▸ SELECTED EXCERPT:
-.-.-

Sunday, January 27, 2008

Dorothy, We’re Not in Kansas Anymore, PT II

Off to Manila. My first 747. Somehow, for me, this has always been the holy grail of travel. When you sit out on the DFW tarmac for hours on end in your American Airlines Super 80, you see the “big” planes go by. A 747 meant I was going somewhere cool! By the time I was in a position to do any real travel, the 747 was replaced by the 777. The 777 is a beautiful airplane, wide body, high tech, spacious. But…it’s not the plane from AIRPLANE!! I want to be on the plane with the stairs!
So, it finally happened. As you make your way past the magical staircase, off to the back of the plane, it turns out the JAL 747 is pretty much like any other plane. Another illusion shattered.

We sat down in our middle row seats and breathed a sigh of relief. We managed to get a few hours sleep, get some food and navigate our way through our brief Tokyo experience. We were on the last leg to our destination! From here, we no longer would be on our own. Once we land and get past passport control and customs, we’d be in the nurturing bosom of people who knew what the heck they were doing!

Anyone who knows us, knows we are pretty independent. Our little 3 person family has traveled a bit and we have lived far from immediate family for many, many years. Ok, independent maybe too mild, we are kind of anti-social. For example, we moved to Dallas 12 years ago, and pretty much our best and only friends still live in LA. We like our little family, and honestly, we don’t ever tire of each other’s company. I think that’s good thing.

But, for this adventure, it was so nice to have family around. We were heading into new territory. Ok, at least I was. And Manila seemed like it would be very overwhelming for someone who had never been there and wasn’t raised in the culture.

Every Christmas we alternate between Frederick’s family in the SF Bay Area and my family in Orlando. (Yeah, I know, we hit the jackpot it terms of US locations for family visits, hey, you have to win at something!) This year was the Dorado year. But, the family wasn’t going to be in SF, they were all headed to Manila, Philippines. Frederick’s parents were born there and many of the giant extended family still lives there. Mainly this visit was meant to be a time to see Frederick’s 90+ year old grandmother. Truly one of the most amazing women I’ve ever met, but that is a story for another day. We had quite a brood flying half way around the world. Besides Frederick’s parents, there were his 3 siblings, their spouses, their children and spouses siblings and their children. We were 6 different families, 19 in total, 7 of which were kids who ranged from 14 to 3, who flew from the US to the Philippines for this trip.

Ok, so there is the background.

Five hours later we arrived in Manila. As we stepped off the plane we were hit with the humidity of the tropics. And this was the cool season. And then the chaos began. The luggage arrived with none in limbo, always a good omen. If I have my stuff, I know I’m prepared for just about anything. After quite a long line through passport control and a short panic as Frederick couldn’t connect to any family on his cell phone, we headed off to customs. Now here is where they scored points with me. Yes, we travel with stuff. We had 3 carry on rollaboards, 3 backpacks, and 4 large hockey bag size duffel bags and our trusty giant Hartmann hanging bag. (I justified it by knowing one bag was all beach and snorkel gear)Three people, 10 days, yeah, I know too much stuff. But I suffer from “what if I need it syndrome?” Nothing ruins my trip more then to want something and not be able to find it where we are. We are big packers. I always laugh out loud when I see the “travel light” packing lists on various websites. I think it would be funny to make my own “travel right” packing list. A chore for another day.

-.-.-

▸ LIST OF TASKS:
1. Summarize the travel post in two sentences.
2. According to the travel post, how many people in total flew from the US to the Philippines for this trip?

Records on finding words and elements
-.-.-

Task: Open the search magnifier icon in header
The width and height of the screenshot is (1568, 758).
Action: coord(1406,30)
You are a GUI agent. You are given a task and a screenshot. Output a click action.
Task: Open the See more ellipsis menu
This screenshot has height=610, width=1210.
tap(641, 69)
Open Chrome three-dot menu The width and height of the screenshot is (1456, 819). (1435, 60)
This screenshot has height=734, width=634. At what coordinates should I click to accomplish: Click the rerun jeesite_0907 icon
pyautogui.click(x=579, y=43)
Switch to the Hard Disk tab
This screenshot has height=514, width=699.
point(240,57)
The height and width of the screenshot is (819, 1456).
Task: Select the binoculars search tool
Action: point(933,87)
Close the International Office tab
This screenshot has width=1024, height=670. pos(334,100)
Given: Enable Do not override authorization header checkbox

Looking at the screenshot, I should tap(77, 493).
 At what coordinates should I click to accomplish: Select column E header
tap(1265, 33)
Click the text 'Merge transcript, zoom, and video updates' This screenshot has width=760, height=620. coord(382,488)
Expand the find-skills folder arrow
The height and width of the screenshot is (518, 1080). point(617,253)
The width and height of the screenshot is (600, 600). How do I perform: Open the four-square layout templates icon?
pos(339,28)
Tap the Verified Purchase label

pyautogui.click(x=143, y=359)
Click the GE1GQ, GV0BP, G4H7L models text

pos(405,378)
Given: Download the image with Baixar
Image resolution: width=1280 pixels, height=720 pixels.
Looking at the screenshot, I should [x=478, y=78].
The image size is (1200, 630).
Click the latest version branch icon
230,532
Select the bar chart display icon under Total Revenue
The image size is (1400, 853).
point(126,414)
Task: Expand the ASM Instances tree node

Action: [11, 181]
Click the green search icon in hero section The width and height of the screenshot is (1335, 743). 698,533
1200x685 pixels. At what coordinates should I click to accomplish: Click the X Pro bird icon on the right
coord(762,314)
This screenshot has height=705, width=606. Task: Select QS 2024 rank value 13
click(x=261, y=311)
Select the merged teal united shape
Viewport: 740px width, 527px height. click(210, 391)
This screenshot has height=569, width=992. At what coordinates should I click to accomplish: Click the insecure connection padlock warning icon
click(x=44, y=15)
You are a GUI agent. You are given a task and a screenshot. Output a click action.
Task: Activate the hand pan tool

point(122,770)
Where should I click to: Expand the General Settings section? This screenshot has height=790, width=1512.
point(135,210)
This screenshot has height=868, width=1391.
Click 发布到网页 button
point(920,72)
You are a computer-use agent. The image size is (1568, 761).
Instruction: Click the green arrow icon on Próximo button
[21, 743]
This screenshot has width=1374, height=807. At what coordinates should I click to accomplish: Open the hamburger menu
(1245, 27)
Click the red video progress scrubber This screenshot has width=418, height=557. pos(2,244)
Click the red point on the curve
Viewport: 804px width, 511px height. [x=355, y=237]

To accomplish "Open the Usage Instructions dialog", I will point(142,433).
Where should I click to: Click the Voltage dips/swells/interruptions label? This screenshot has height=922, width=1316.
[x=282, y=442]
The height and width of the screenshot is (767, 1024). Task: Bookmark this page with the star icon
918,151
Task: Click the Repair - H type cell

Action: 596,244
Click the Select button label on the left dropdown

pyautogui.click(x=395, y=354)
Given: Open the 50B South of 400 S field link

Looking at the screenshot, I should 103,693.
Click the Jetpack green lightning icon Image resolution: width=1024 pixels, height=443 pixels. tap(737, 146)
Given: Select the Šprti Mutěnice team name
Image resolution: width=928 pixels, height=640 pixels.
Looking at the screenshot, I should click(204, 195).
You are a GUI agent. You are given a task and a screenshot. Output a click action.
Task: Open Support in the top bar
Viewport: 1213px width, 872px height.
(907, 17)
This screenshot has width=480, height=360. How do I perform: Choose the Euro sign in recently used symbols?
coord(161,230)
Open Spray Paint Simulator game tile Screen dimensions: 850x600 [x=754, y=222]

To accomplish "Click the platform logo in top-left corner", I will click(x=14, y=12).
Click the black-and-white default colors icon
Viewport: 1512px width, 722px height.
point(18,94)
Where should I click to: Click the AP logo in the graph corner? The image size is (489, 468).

-.-.-

▸ SOLUTIONS BELOW:
1. The writer finally got to fly on a 747, found it much like any other plane, and was relieved to be heading to Manila to join family who knew what they were doing. The trip was mainly to see Frederick's grandmother, who is over 90, and on arrival in the humid tropics all of the family's many bags showed up.

2. 19 people.